Copy the entries below from the line with "You are a computer-use" up to and including the last line of the entries, changing "floppy icon" to "disk icon" and keeping everything else the same. Leave the pictures out of your answer.

--

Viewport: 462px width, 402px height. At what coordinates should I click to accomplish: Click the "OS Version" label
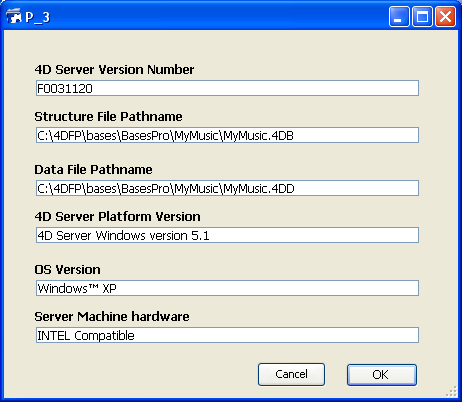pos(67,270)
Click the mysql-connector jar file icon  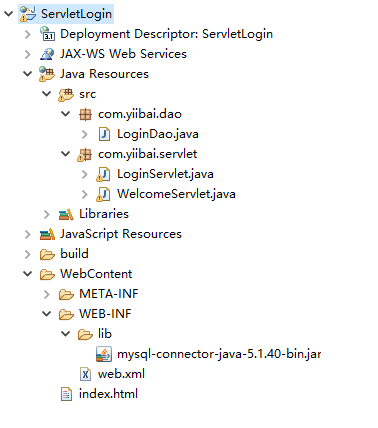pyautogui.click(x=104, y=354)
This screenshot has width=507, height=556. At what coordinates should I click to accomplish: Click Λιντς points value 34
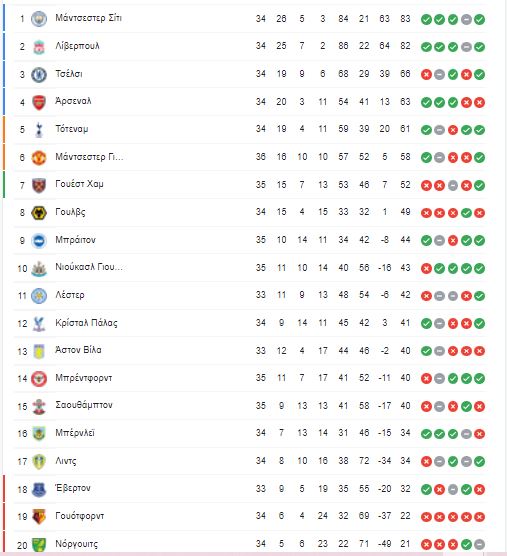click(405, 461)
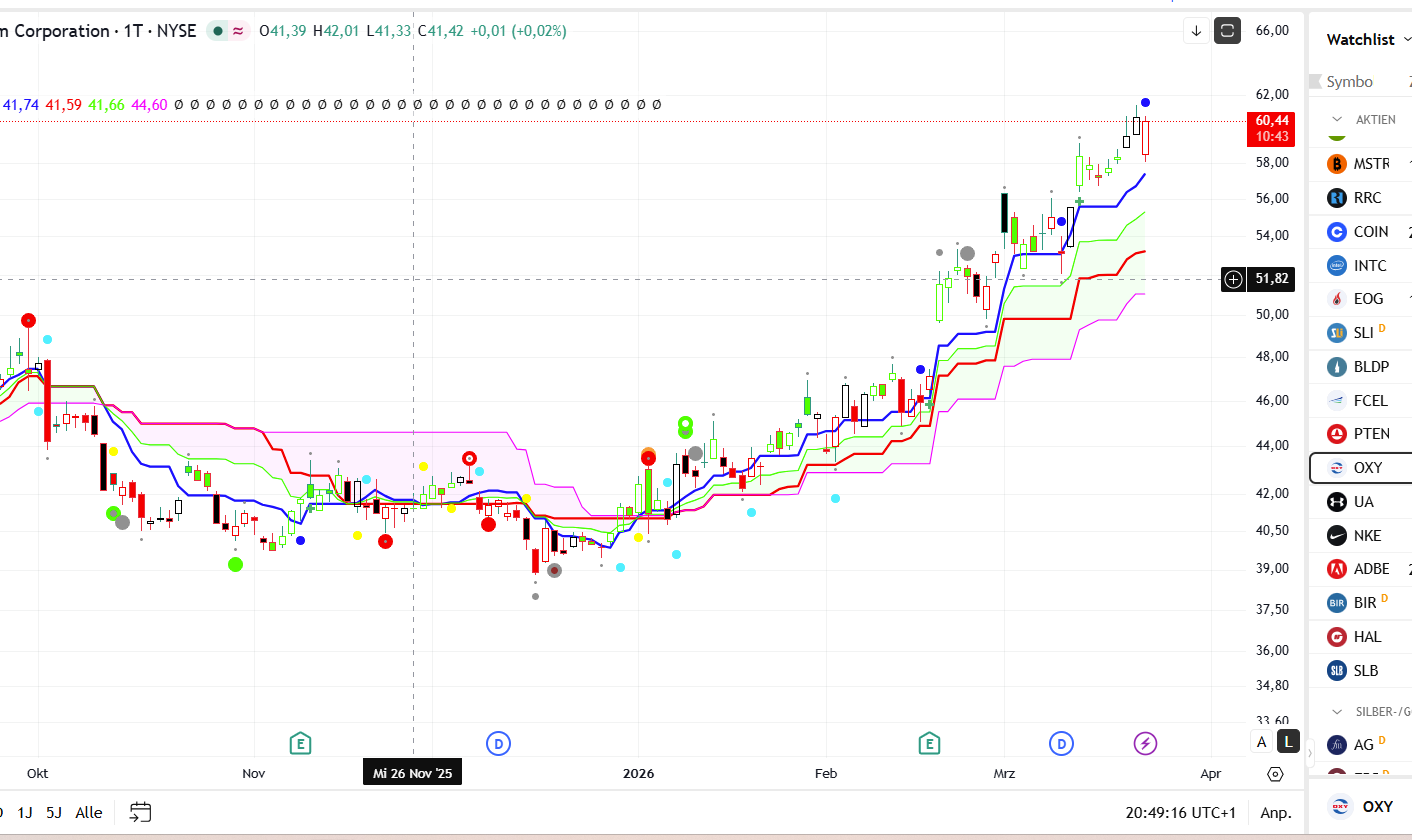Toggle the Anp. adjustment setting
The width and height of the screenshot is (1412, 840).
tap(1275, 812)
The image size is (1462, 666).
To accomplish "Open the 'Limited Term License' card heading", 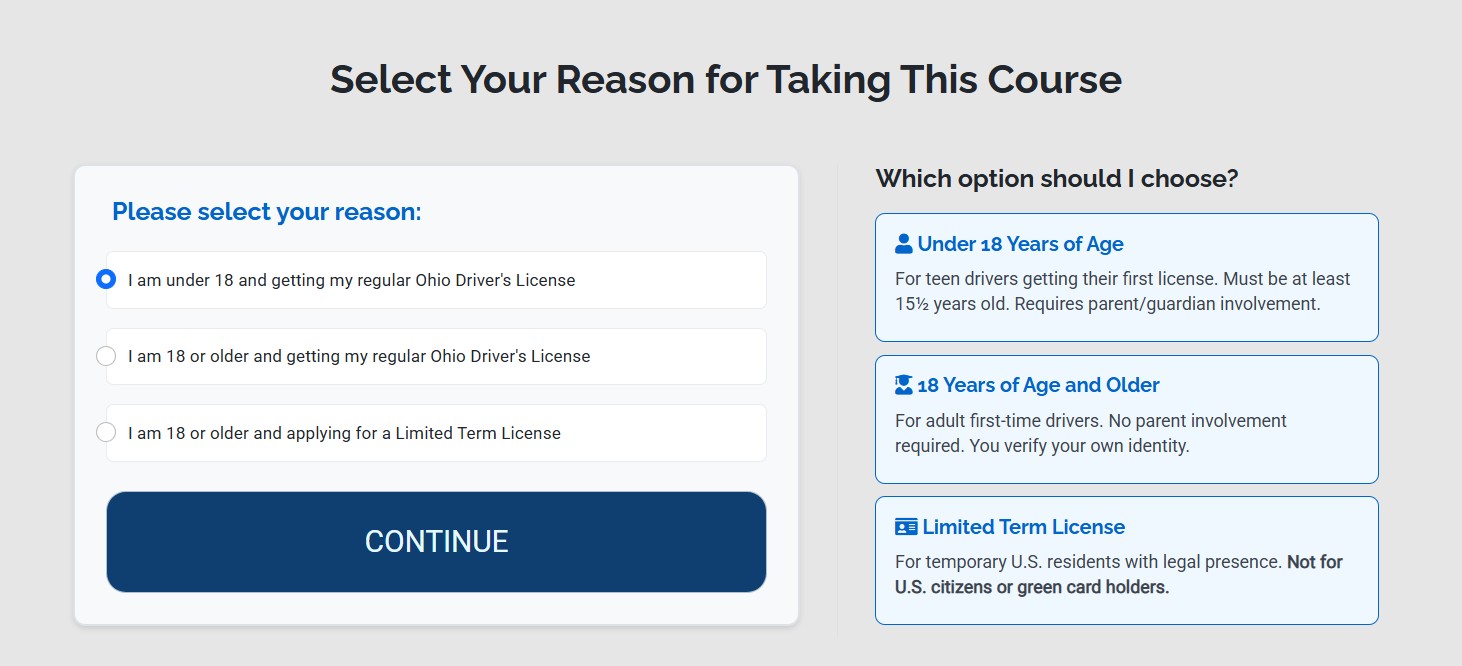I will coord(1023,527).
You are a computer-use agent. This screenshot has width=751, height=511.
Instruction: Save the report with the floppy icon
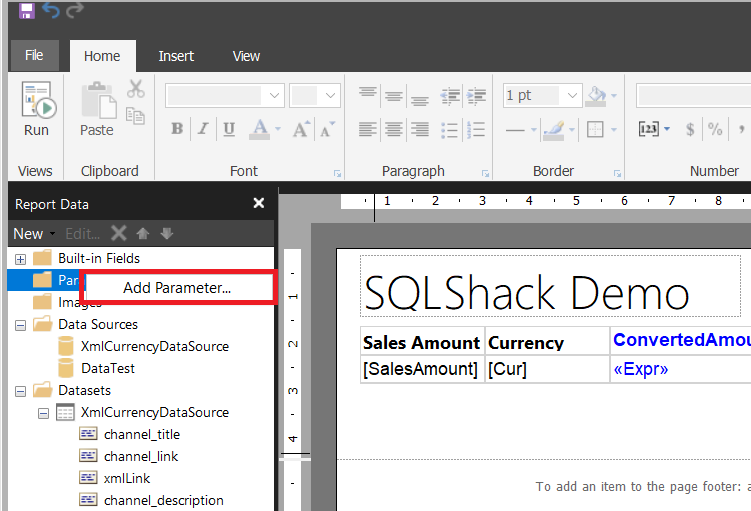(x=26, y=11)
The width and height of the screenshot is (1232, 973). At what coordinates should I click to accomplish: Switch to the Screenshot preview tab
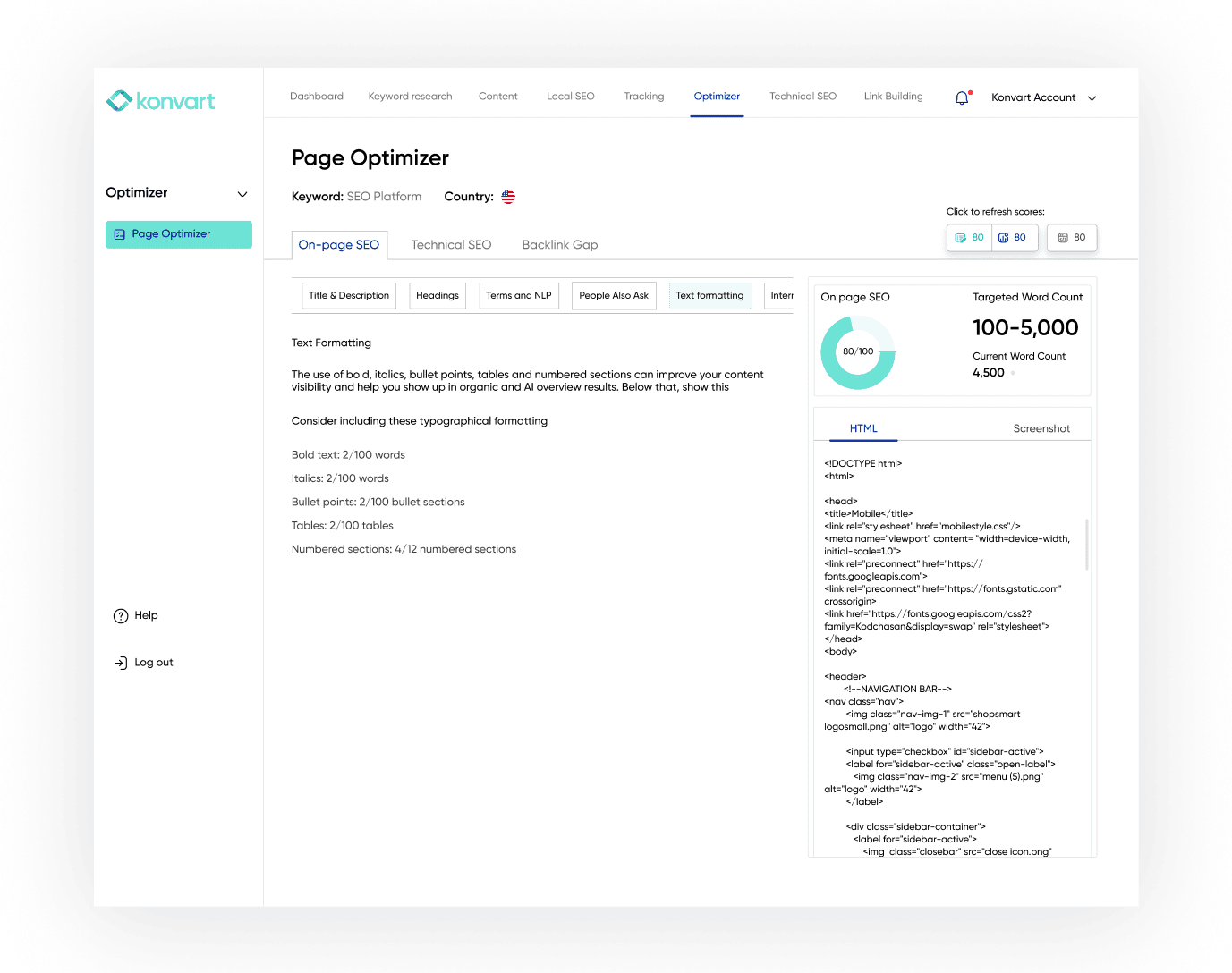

--

**FULL OUTPUT**
You are a computer-use agent. This screenshot has width=751, height=511.
Instruction: Save the report with the disk icon
(x=26, y=11)
The width and height of the screenshot is (1232, 973). At what coordinates should I click to accomplish: Switch to the Screenshot preview tab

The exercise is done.